A new mobile phone app and several “speak up advocates” are being used in a bid to give staff a voice at Shropshire’s two main hospitals.

The board of Shrewsbury and Telford Hospital NHS Trust was told moves are being made to encourage a “speak out” culture at the Royal Shrewsbury Hospital and Telford’s Princess Royal Hospital.

Chief executive Simon Wright said he was hoping the new moves would help people raise concerns they have.

It comes off the back of a staff survey which showed the trust ranked low in a number of areas.

Mr Wright said: “We have more than 6,500 staff over both of our hospitals and we want to communicate better with people and give them the ability to speak out when they have concerns.

“We want conversations to be happening in the right way. We don’t want to focus on blame, we want to focus on learning.

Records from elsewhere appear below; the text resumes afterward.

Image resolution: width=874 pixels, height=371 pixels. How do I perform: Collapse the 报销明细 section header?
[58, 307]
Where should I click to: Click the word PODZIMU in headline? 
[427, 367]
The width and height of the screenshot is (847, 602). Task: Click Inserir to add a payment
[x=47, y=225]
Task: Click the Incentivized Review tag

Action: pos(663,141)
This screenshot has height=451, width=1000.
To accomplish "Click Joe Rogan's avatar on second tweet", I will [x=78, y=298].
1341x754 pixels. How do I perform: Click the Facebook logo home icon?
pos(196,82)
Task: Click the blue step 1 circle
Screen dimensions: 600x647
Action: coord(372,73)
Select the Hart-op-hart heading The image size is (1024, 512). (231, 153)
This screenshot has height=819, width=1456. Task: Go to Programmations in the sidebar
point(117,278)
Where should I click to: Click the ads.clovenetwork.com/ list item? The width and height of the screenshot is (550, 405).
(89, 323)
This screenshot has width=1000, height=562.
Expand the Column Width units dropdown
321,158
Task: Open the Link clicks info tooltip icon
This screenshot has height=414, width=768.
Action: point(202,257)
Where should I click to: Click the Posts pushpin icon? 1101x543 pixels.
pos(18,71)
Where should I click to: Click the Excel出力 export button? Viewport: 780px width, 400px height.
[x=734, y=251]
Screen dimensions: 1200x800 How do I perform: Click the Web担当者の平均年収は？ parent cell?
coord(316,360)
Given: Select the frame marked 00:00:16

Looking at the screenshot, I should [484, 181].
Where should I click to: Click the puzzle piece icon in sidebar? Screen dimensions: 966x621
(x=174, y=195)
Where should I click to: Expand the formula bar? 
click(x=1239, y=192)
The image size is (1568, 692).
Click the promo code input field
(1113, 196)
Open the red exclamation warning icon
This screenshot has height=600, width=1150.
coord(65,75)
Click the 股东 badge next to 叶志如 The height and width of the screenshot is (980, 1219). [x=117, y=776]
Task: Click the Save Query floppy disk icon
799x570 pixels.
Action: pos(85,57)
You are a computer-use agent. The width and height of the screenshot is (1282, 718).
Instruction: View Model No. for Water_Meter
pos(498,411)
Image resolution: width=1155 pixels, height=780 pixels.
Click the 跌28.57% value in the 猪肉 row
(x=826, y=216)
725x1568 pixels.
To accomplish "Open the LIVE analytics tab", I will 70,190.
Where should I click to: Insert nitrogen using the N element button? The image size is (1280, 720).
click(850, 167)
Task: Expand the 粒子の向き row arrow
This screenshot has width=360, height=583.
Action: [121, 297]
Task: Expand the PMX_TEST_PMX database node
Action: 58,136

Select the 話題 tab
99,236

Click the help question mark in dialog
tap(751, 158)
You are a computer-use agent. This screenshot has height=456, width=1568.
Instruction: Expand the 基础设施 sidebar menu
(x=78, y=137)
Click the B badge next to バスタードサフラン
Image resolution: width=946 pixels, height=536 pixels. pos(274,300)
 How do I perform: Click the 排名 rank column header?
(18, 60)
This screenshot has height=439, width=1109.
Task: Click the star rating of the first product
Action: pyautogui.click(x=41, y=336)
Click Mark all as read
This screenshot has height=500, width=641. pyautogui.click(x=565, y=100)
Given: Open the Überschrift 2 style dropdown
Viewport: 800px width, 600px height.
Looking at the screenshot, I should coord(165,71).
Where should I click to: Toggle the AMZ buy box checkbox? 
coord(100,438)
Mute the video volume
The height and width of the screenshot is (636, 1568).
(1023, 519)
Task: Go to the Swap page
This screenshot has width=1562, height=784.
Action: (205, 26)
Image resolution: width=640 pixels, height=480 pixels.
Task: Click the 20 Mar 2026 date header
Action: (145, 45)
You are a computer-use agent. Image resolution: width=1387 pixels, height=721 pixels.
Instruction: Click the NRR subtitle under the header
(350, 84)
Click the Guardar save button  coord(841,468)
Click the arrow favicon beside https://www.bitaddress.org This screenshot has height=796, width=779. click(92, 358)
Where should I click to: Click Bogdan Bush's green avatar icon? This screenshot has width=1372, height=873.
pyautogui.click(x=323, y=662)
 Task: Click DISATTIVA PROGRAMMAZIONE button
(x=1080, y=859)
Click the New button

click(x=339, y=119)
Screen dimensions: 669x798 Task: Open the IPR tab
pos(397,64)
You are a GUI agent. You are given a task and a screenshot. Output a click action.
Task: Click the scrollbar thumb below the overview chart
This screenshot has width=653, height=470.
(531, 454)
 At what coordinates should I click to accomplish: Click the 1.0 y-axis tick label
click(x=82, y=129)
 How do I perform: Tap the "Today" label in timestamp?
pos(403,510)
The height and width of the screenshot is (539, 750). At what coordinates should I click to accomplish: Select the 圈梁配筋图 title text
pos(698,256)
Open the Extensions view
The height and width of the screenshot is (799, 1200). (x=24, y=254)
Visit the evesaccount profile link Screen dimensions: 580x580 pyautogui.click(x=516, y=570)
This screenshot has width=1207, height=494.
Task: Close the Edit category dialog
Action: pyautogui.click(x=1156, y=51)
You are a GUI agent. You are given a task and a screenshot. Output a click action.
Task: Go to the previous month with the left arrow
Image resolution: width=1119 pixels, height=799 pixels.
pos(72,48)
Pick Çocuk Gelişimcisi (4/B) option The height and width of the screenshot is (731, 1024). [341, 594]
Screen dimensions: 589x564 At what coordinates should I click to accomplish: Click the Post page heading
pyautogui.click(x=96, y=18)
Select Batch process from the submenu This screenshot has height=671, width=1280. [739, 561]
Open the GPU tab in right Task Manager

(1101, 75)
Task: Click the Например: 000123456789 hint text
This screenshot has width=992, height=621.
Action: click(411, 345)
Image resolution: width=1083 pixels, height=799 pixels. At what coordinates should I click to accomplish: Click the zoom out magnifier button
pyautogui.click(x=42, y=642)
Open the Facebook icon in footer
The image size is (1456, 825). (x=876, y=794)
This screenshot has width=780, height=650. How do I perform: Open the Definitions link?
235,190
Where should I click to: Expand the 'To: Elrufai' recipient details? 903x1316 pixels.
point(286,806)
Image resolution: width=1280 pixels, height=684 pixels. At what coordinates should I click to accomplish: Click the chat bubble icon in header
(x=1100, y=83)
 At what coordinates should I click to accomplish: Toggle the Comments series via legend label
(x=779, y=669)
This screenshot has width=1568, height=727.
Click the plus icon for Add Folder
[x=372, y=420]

“I want a more open culture and 20 speak up advocates have been put in place to a culture of people speaking openly.”

Mr Wright added: “We need to focus on the value of learning not blame – we need to invest in people to support how we do that.”

He also added that a staff app has been launched to improve communications between management and staff.

He said feedback shows that workers get frustrated if things such as ward changes are not communicated properly.

He said: “Most of us have smartphones now and the staff app will help people keep up to date.

“It can be something like changing a ward around and if we get that wrong it causes frustration.”

Dr Edwin Borman, director of clinical effectiveness, added: “Sometimes people come and raise concerns and don’t want to start anything official so this is a good way for people to help raise issues of concern.”

The staff survey showed three of the 10 overall themes are “significantly worse” than the sector and national average scores.

These themes are health and wellbeing; safety culture, which scored the worst nationally; and staff engagement.